Collected data entries:
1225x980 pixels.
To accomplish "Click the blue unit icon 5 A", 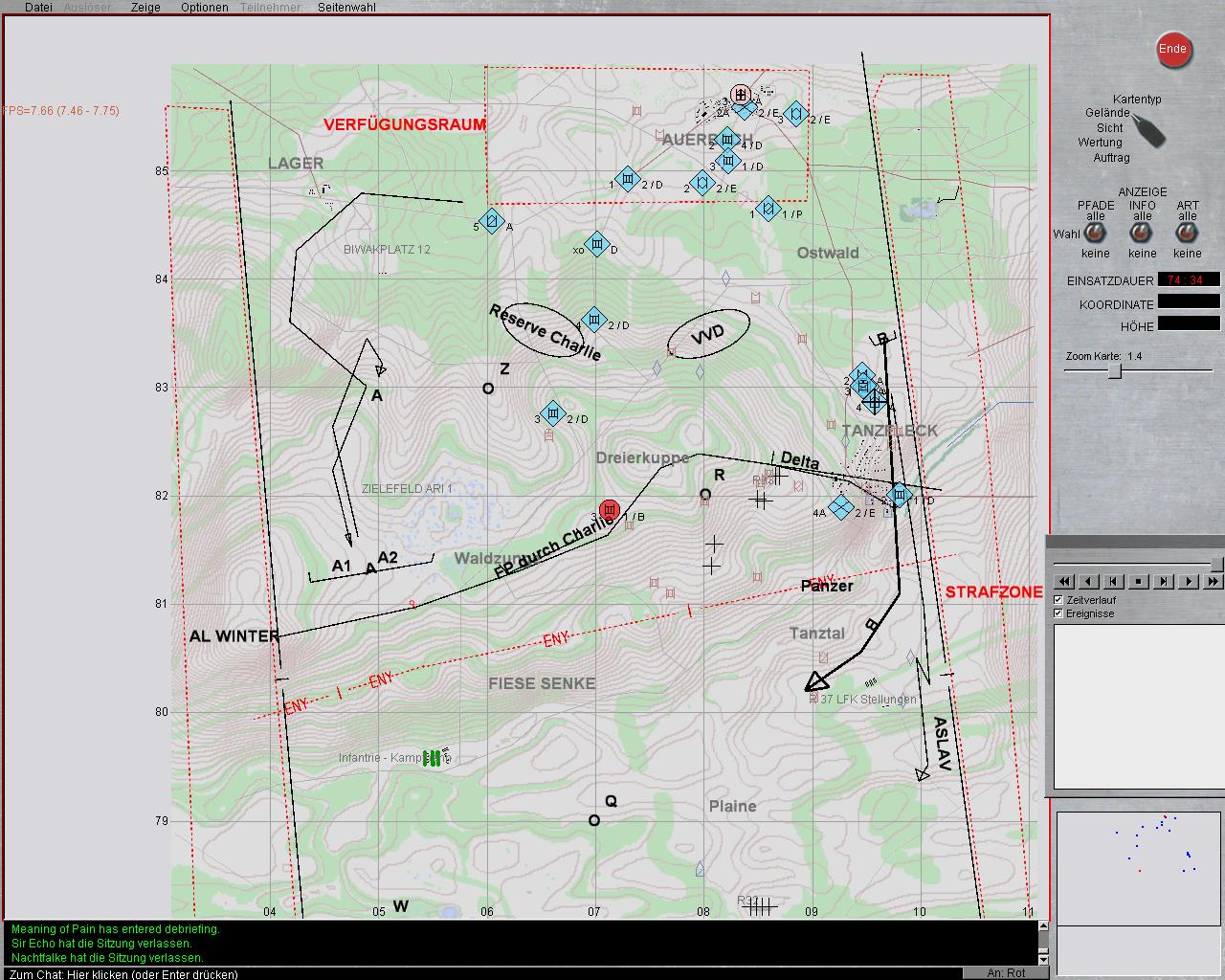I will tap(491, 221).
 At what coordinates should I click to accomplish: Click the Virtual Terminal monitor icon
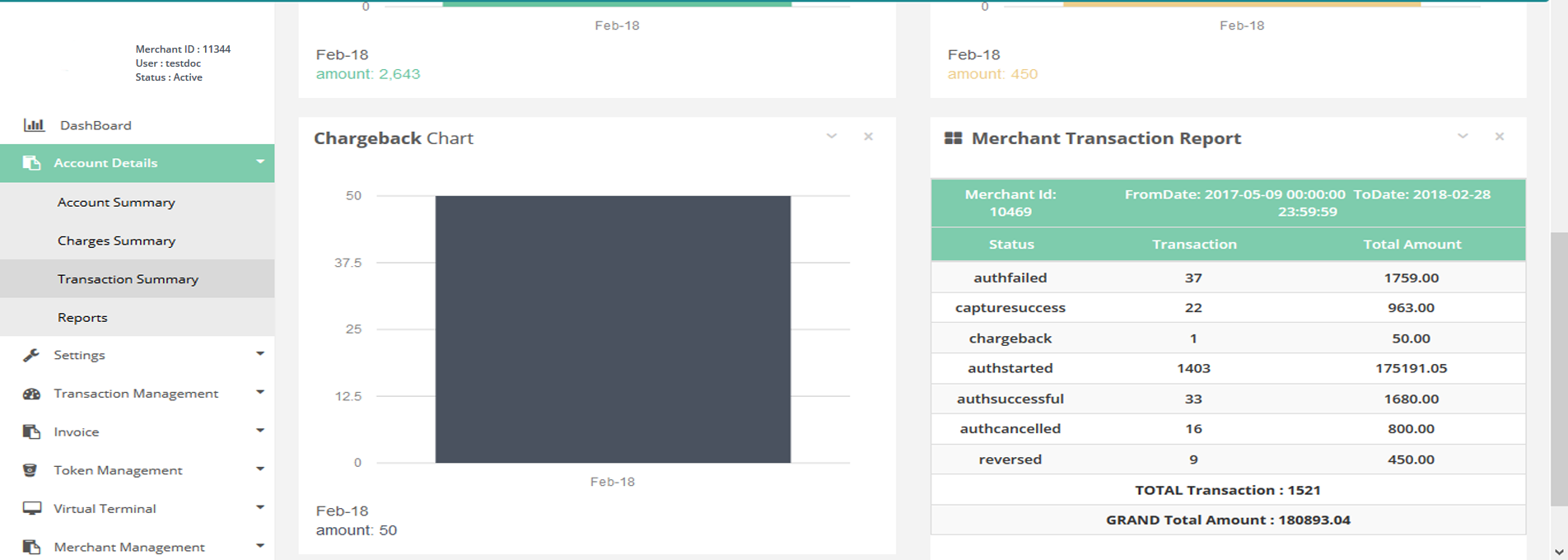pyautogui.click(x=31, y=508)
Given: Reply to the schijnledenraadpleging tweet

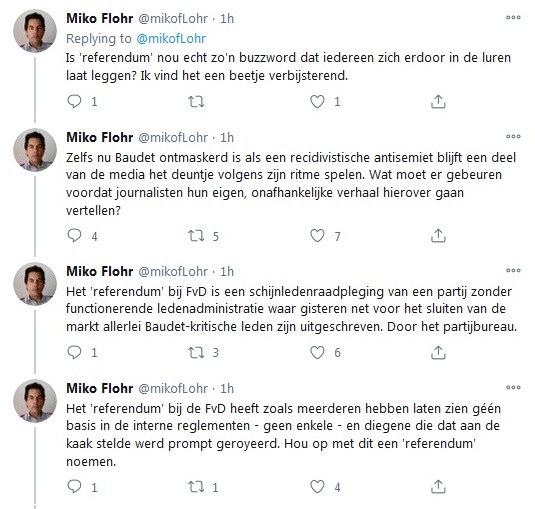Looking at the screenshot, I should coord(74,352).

▸ **Task directions**:
Leaving out all pictures, print exactly the lines above from the one containing "Given: Reply to" through the last line of the entries.

▸ **Answer**:
Given: Reply to the schijnledenraadpleging tweet

Looking at the screenshot, I should coord(74,352).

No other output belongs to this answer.